Data items
_ _ _

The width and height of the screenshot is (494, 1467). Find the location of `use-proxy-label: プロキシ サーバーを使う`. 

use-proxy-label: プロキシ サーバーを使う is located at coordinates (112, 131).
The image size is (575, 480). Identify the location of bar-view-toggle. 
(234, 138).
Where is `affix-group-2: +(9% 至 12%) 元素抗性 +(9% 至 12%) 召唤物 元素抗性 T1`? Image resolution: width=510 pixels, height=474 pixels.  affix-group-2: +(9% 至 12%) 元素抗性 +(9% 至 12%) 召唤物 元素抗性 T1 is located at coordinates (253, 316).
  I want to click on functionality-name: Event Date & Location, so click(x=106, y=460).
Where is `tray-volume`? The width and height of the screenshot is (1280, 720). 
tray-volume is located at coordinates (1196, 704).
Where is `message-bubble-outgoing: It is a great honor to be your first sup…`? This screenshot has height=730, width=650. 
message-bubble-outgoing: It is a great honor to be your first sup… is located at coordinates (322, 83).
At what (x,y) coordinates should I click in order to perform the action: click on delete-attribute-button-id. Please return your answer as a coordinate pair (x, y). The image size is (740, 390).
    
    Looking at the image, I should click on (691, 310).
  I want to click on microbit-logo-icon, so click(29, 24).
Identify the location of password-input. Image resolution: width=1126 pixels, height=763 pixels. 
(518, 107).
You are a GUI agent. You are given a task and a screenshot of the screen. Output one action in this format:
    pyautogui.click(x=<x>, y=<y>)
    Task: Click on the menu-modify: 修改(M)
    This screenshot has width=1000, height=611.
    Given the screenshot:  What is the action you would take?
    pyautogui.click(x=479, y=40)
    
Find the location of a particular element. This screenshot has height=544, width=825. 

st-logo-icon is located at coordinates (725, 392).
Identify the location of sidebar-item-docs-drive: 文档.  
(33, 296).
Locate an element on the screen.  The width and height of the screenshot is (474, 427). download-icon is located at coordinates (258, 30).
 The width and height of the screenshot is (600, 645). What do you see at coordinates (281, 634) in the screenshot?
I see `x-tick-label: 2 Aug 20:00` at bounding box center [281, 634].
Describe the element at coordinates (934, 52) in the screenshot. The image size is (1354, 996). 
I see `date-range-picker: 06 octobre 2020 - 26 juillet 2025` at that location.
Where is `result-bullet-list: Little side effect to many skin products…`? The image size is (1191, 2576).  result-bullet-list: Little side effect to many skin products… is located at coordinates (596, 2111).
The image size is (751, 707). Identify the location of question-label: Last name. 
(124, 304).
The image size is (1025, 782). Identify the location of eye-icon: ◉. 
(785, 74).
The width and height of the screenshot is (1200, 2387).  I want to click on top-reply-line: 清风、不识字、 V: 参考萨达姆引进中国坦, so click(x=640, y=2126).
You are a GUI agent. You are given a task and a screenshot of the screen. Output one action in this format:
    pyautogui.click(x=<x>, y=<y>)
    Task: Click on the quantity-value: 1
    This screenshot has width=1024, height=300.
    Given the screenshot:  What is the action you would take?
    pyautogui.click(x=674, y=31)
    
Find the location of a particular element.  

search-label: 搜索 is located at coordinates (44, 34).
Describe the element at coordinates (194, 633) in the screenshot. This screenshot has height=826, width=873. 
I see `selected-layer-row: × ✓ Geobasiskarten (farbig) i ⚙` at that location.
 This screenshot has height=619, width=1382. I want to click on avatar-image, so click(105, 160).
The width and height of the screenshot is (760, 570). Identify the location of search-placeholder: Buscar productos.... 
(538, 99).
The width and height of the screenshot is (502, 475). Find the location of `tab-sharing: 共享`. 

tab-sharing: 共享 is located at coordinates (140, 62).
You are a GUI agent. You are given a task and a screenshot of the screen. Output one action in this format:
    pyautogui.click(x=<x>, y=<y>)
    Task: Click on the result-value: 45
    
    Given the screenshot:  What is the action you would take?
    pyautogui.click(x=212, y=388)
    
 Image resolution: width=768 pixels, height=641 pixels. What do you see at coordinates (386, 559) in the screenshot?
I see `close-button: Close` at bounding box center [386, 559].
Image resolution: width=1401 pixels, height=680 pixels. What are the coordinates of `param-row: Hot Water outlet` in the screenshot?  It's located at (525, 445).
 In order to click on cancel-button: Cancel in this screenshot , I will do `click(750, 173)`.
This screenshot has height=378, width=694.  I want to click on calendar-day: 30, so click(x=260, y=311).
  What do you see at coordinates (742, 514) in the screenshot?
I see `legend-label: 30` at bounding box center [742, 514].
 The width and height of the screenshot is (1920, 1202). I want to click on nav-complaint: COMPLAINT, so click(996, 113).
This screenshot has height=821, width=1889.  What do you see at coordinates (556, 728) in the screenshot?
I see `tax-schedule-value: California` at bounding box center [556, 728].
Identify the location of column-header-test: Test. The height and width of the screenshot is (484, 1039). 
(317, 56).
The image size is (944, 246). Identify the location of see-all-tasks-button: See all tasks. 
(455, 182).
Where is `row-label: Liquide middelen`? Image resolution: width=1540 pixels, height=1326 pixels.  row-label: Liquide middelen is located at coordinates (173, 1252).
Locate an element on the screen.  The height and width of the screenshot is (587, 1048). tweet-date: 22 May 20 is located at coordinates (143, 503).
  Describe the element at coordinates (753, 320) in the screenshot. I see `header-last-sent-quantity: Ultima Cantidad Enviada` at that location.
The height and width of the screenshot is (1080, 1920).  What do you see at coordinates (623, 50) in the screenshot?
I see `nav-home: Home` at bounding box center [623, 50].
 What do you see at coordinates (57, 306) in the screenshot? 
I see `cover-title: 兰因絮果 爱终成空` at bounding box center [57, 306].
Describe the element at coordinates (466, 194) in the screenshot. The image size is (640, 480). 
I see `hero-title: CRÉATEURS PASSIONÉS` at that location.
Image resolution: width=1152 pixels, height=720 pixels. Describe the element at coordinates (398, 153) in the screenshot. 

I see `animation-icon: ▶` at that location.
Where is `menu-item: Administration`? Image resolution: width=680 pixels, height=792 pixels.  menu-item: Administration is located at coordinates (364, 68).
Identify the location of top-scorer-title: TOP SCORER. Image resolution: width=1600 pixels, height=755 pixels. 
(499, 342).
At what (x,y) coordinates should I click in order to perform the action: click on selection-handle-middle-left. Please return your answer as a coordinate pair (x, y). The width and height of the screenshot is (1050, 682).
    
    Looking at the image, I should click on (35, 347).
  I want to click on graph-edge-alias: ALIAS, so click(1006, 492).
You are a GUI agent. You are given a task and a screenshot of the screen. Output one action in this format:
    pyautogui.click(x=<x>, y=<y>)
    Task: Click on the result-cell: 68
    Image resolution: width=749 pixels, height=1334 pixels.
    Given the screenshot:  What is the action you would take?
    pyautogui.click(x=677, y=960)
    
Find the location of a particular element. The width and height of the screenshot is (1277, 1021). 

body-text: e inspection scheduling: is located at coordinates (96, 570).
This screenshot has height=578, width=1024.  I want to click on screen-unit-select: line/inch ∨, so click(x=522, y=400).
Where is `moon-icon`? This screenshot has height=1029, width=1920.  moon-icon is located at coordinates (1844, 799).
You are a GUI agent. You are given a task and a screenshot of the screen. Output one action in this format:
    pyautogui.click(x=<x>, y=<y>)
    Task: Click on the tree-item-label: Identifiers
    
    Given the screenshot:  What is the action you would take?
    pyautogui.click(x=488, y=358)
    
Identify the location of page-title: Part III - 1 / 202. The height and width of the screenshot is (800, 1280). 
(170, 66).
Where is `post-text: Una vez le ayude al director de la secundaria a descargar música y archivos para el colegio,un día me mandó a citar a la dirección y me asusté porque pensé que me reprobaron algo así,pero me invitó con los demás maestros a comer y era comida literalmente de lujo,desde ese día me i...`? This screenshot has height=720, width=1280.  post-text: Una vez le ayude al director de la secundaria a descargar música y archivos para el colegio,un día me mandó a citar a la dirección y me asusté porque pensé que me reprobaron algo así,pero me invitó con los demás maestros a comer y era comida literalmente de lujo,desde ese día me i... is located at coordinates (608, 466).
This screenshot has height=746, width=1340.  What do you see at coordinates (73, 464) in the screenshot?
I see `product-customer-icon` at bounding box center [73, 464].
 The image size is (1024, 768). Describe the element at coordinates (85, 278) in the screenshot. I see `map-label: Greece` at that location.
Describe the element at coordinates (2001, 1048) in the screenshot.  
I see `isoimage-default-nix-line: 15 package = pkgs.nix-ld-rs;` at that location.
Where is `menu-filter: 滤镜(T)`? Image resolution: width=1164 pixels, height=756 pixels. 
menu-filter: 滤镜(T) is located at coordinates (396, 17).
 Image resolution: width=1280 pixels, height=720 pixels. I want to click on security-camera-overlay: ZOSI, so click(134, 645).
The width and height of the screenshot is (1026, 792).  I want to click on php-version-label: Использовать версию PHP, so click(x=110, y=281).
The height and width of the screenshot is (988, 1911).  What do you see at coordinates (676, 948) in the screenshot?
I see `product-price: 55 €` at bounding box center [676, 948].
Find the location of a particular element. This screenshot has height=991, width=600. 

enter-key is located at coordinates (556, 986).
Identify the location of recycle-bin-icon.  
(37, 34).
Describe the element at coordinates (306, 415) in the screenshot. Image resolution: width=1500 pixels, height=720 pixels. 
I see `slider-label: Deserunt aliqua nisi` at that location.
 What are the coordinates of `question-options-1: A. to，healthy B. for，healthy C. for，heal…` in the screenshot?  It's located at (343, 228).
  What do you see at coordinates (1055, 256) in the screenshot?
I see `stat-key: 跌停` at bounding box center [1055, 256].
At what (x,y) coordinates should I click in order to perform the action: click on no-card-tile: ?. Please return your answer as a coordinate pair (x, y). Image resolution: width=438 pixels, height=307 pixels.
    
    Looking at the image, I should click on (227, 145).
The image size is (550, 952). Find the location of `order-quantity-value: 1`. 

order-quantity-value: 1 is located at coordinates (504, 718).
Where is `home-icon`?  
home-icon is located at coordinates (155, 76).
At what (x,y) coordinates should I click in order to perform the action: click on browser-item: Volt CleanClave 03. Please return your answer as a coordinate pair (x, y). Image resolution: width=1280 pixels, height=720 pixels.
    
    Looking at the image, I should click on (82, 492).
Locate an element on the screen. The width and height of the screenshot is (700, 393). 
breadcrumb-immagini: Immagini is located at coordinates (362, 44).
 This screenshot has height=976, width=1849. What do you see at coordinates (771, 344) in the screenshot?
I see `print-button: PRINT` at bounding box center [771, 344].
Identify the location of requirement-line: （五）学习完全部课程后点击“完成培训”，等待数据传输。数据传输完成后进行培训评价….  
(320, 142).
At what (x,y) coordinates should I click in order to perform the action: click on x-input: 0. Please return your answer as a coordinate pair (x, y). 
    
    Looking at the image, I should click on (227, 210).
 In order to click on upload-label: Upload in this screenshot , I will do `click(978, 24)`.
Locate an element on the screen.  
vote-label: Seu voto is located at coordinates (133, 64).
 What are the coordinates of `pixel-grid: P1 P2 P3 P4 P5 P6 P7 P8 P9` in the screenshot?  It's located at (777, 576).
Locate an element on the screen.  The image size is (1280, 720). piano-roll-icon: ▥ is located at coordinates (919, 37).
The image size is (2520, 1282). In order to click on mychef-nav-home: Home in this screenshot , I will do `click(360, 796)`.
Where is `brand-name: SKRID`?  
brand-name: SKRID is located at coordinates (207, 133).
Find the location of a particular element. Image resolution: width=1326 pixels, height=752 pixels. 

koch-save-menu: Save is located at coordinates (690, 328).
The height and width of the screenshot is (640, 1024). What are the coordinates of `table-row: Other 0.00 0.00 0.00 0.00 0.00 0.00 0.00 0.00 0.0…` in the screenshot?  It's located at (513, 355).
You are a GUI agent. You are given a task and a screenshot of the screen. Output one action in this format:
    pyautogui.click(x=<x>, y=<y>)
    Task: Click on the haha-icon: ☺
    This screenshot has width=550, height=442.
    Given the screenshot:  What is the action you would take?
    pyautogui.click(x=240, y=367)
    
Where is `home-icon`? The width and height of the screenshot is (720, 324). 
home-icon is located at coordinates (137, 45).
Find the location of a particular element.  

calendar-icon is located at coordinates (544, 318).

_ _ _

Task objective: How many lines of the data above contain the string "should", with case counting? Reply with the number alone.

Output for this exercise: 10